Tuesday, 30 December 2008

In and around Irkutsk (December 13th)


Grandma and Irina both got up at five in the morning to say goodbye to us and then we were out on the cold platform, still bleary eyed and not having a clue what to do or where to go. We quickly ran into the ticket hall, which was more like a living morgue than anything else, with characters of all sorts tucked into chairs, asleep or falling asleep, whilst a dodgy flick blared out form the tiniest of TV screens. It was another two hours until the ticket office opened and we were cold so we decided to head straight for a hotel and ended up in one of the biggest in the city, overlooking a lovely park with incredible ice sculptures in it (think bridges and huge slides and grottoes and labyrinths). Not a cheap hotel, but then nothing is in Russia and it was on a par with everything else - though there was nothing standard about it. We opted for the cheapest, non renovated rooms, which were perfectly fine but a complete throw back to the 60’s when the hotel opened. The curtains were the most amazing I have ever seen - all peach polyestered up and adorned with Hawaiian hula girls doing their thing.
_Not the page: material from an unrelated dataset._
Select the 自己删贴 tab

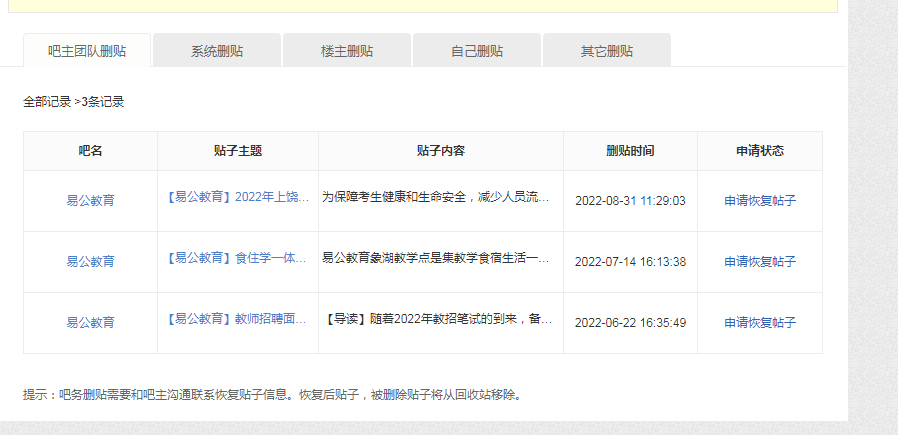pos(477,51)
After our first shower in three days (though we still looked and felt perfectly clean) we headed down the corridor for breakfast in the Pink Flamingo, which we think is the breakfast room, just for our floor. Each floor seems to run as a separate entity with its own floor managers, security and housekeeping. Very bizarre. And if that was odd, breakfast was an even stranger affair. More like a night club than restaurant, the Pink Flamingo’s curtains were drawn, the girls were in short pink (obviously) skirts and the decor wouldn’t go amiss in Stringfellows (from what I hear)! Old school dance and Russian tracks were pumping out of the stereo and the clientele made us certain that we had stepped into the set of some slightly dubious movie set.
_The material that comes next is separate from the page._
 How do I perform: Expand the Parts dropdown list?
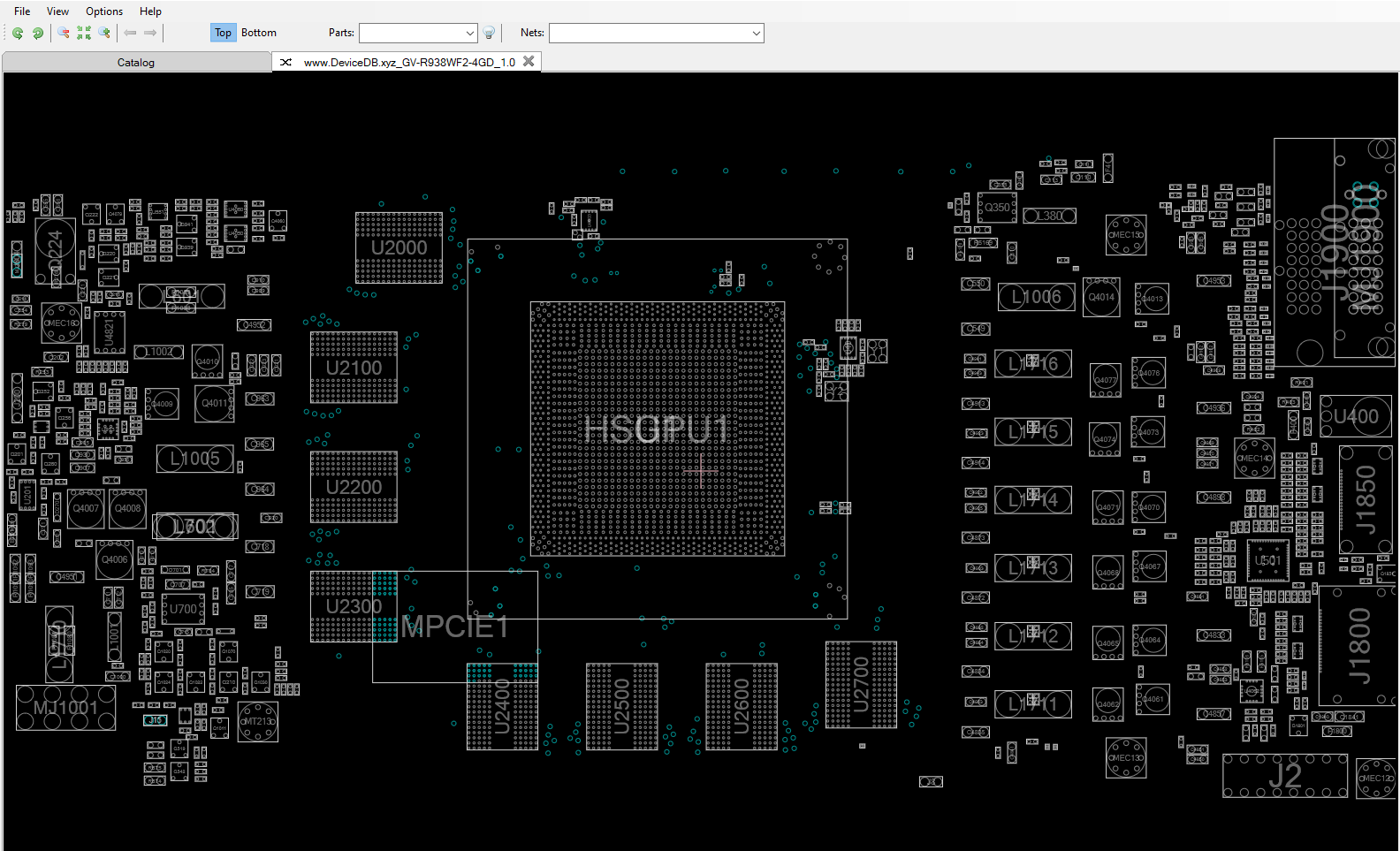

Back at the room, we simply couldn’t last and fell asleep for a few hours - this train travel malarky is weirdly exhausting. We woke up to find our bathroom ceiling had fallen in - as they do, so we promptly moved next door, before, still slightly weary, we headed out to discover Irkutsk. Irkutsk is known as the ‘Paris of Siberia’ though where the parallels are drawn, I can’t quite see. None-the-less it is a lovely city and has a small and homely yet up date and relaxed feel about it. On the surface it seems more like a town than a city but the landscape stretches beyond where you expect and in rush hour the roads on the outskirts of the central area become mayhem.
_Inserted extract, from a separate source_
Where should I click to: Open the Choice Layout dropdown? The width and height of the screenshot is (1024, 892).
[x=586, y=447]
Amidst the newer buildings are cosy looking log cabins, all decorated with intricate fret work on the eaves and window frames. They are simply gorgeous and the streets where they are the predominant buildings take you back to a bygone era and you really feel like you have stepped back in time. This is where many of the Decemberists were exiled to and a number of their houses still exist. Some of the wooden buildings are truly striking and more like mini mansions than log cabins - these were the home to those who quite literally struck gold, in the gold rush era, making the equivalent of nearly hundreds of millions today, practically overnight. Other houses are more simple affairs, much smaller but still with the grandeur of the fret work. In some areas of town there were whole pockets of these wooden structures, whilst other stood in solitude next to newer, concrete buildings. There are far fewer wooden houses here than the city originally had as in 1879 a fire destroyed 75% of them and sadly, today many of them are falling into disrepair and some are quite literally sinking into the ground, perhaps as a result of the weather not being quite so cold as it used to be and layers of permafrost melting.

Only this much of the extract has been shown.